E’ un momento in cui il malato deve rivedere i propri obiettivi, una diagnosi di cancro ti fa cambiare modo di vedere la vita, di vivere la vita,…. Questa malattia porta anche ad un diverso rapporto con il proprio corpo e con l’immagine del corpo stesso (pensiamo alla caduta dei capelli, ad una mastectomia), di colpo tutto cambia.
A volte mi capita di portare a casa le “mie donne”, come le chiamo io… mi ritrovo nella stanza a pensare, a ricordare, a piangere, perché succede anche questo… piangere per le ragazze che ci hanno lasciato…

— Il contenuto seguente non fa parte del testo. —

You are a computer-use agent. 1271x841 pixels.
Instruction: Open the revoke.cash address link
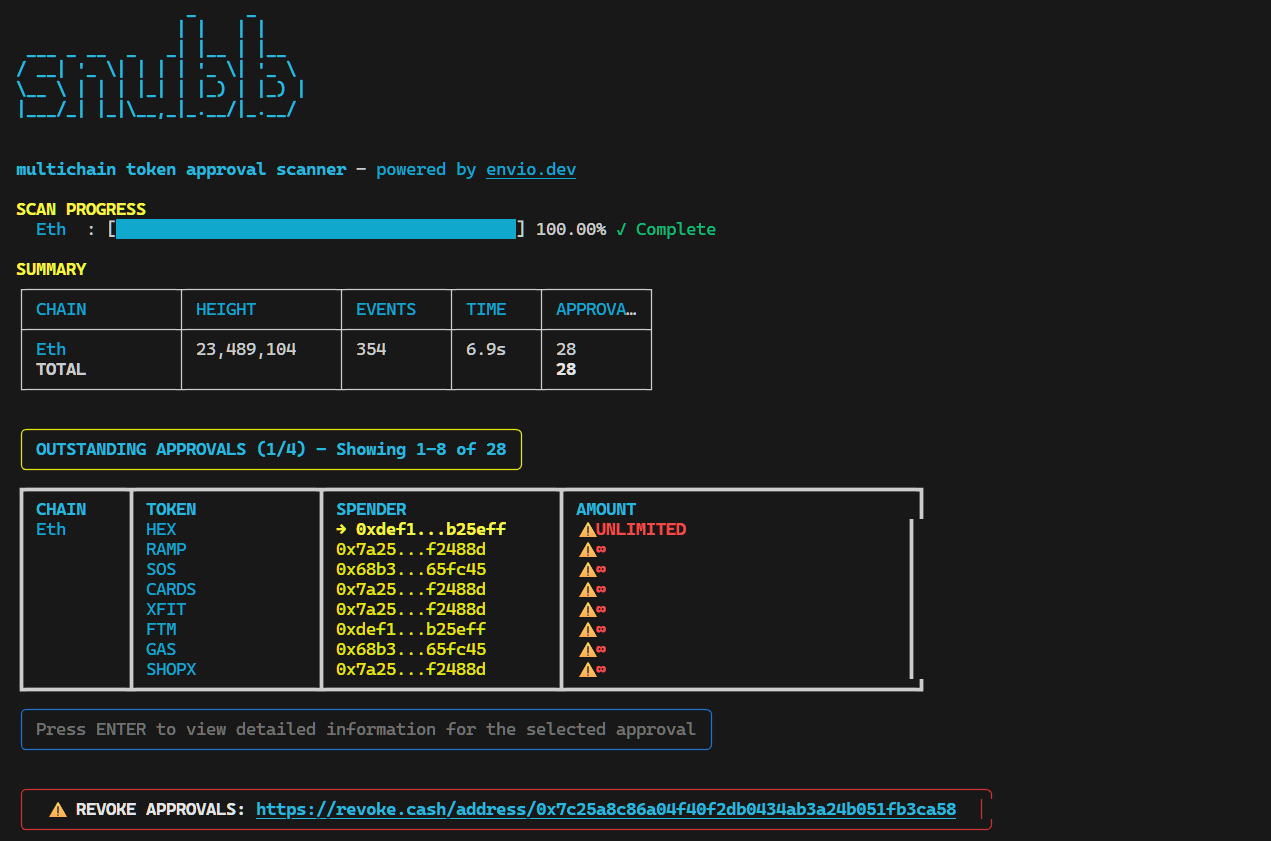[x=605, y=810]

L’altra mattina è venuto a trovarci il marito di una “mia ragazza” che ci ha lasciato un mese fa dopo tanti anni di lotta…. Mi sono ritrovata a piangere con lui….

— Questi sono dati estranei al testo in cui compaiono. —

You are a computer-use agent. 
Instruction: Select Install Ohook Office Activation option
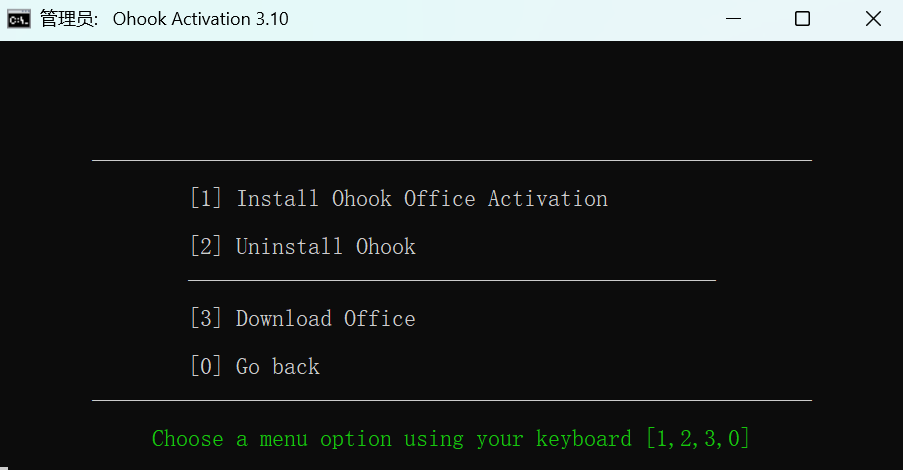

In questi anni, finalmente, stiamo lavorando anche rendere l’ambiente meno ospedaliero.. l’anno scorso ho avuto l’idea di costruire un albero, che all’inizio era nato con lo scopo di festeggiare il Natale, poi ho pensato… “e se lo lasciassimo per sempre…lo addobbiamo ogni volta a seconda delle ricorrenze come Pasqua, Halloween,… poi… negli altri periodi?!?!?!? Idea! abbiamo fatto dei cartoncini colorati sui quali le pazienti possono scrivere quello che si sentono ed appenderli con nastri colorati o ciappetti… e quando l’albero è pieno allora stacchiamo i cartoncini e li appendiamo in una sorta di quadro appeso al muro dove possono essere letti…
Ecco questo è solo un’idea di che cosa significa lavorare in un Day Hospital oncologico.. significa lavorare lungo una strada piena di buche ma anche liscia e piena di tornanti…
Isabella Cavazza, Infermiera Case Manager
Quando parli stai solo ripetendo quello che già sai, ma se ascolti potresti imparare qualcosa di nuovo.